To examine the NO3 removal capability of Ag-MoS2, the conversion tests with an initial 100 mM NO3 were carried out in an H-cell reactor, and the remaining products were measured. Impressively, the NO3RR on the three samples followed typical quasi-first-order kinetics, and the NO3 to NH3 selectivity of Ag-MoS2 was up to 99.3% within only 3 h of electrolysis at − 0.6 V versus RHE (NO3 concentration decreased sharply from 100 mM to 0.54 mM, Fig. 5e and Supplementary Fig. 48), manifesting that nearly all the N sources were converted into NH3 (Supplementary Fig. 49). Comparatively, the NO3 to NH3 conversion efficiency of W-MoS2 and MoS2 were as low as ~ 16% and ~ 30%, and the residual NO3 still remained a relatively high level of 4.64 mM and 11.78 mM even after 48 h (Supplementary Fig. 50). Also, Ag-MoS2 behaved with stable performance and robust structure, as demonstrated by the steady eight-cycling NO3RR process at 25 °C (Fig. 5f), the negligible morphology change, tiny phase structure difference, and slight chemical valence state shift after the electrolysis (Supplementary Figs. 51, 52).

**Provided data**.
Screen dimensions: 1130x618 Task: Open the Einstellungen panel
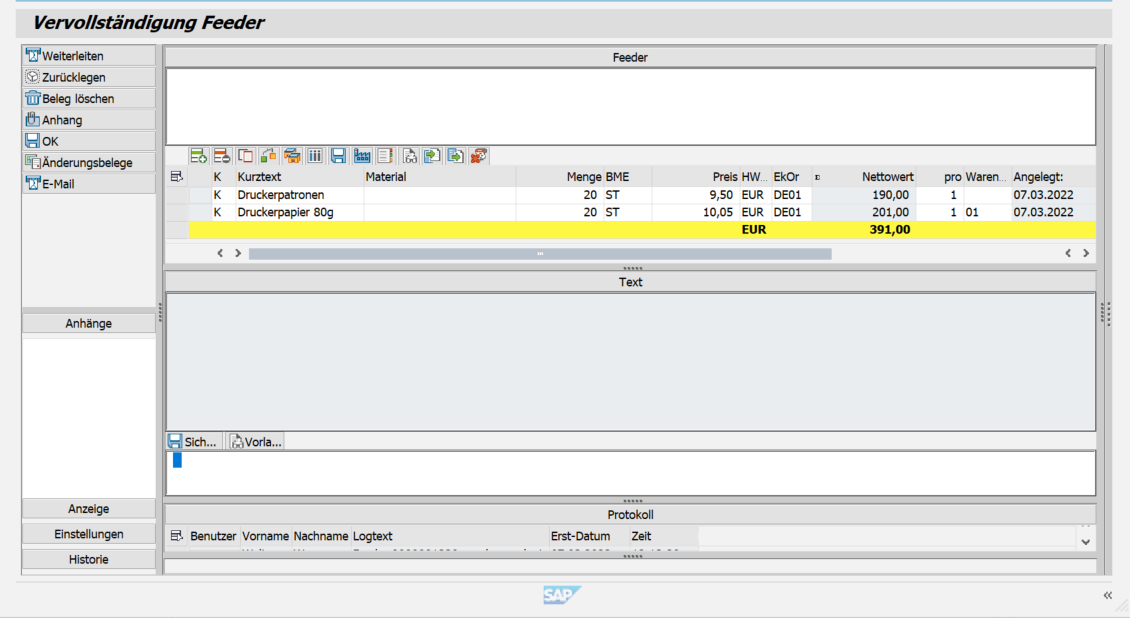pos(88,533)
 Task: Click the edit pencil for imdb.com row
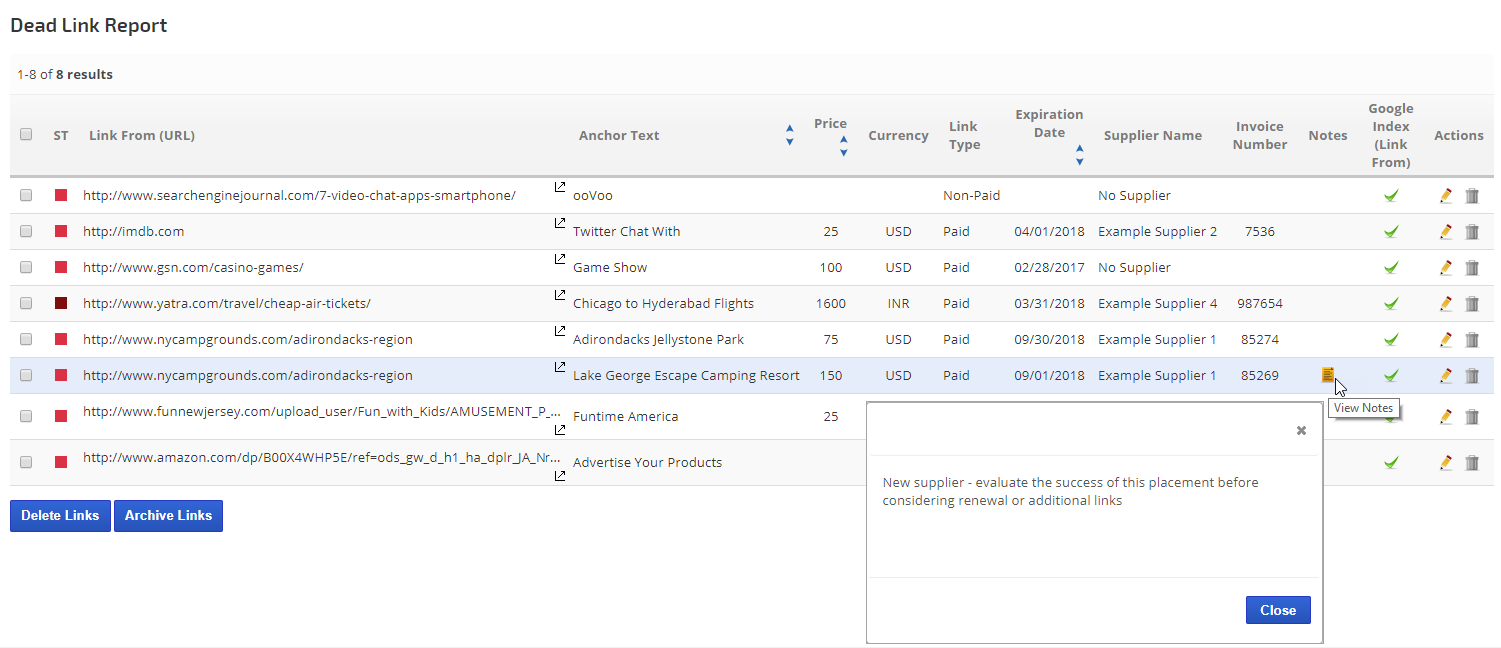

**Given instruction 1**.
Answer these questions using the passage on nitrate removal by Ag-MoS2, one answer per line:
(a) What was the initial NO3 concentration in the conversion tests?
(b) How much NO3 remained with MoS2 after 48 h?
(c) At what temperature was the eight-cycle NO3RR process run?
**Given instruction 2**.
Using the passage on nitrate removal by Ag-MoS2, decide whether each statement agrees with it. Answer yes or no and quote the words that settle it.
(a) Ag-MoS2 reached an NO3 to NH3 selectivity of 99.3% within 3 h of electrolysis.
(b) The conversion tests took place in a flow-cell reactor.
(c) W-MoS2 had a higher NO3 to NH3 conversion efficiency than MoS2.
**Given instruction 3**.
Carry on the passage on nitrate removal by Ag-MoS2 for a few sentences after its last sentence.

**Task response 1**.
(a) 100 mM
(b) 11.78 mM
(c) 25 °C

**Task response 2**.
(a) Yes: "the NO3 to NH3 selectivity of Ag-MoS2 was up to 99.3% within only 3 h of electrolysis"
(b) No: "the conversion tests with an initial 100 mM NO3 were carried out in an H-cell reactor"
(c) No: "the NO3 to NH3 conversion efficiency of W-MoS2 and MoS2 were as low as ~ 16% and ~ 30%"

**Task response 3**.
Furthermore, we demonstrated the practicality of the proposed setup for efficient NH3 collection. Here, we integrated electrocatalysis with an air-stripping method for the recovery of high-purity ammonia products at − 1.0 V versus RHE (Fig. 5g). After the NO3RR process, the cathodic electrolyte was transferred to a conical flask and adjusted to an alkaline state. Due to the high NH3 vapor pressure under alkaline conditions, the produced NH3 was efficiently extracted at 70 °C using an air stripping method (see details in Methods)73,74. Consequently, approximately 98.9% of the NH3 vapor was successfully stripped out from the electrolyte (Fig. 5h), indicating favorable NO3 conversion and simultaneous high-efficiency NH3 generation. Subsequently, around 97.3% of the outflowing NH3 gas was collected in an HCl solution, and approximately 97.1% of NH4Cl powder was finally obtained after rotary evaporation. The high-purity NH4Cl products were confirmed by XRD measurement (Supplementary Fig. 53), highlighting their potential as fertilizer for agricultural production.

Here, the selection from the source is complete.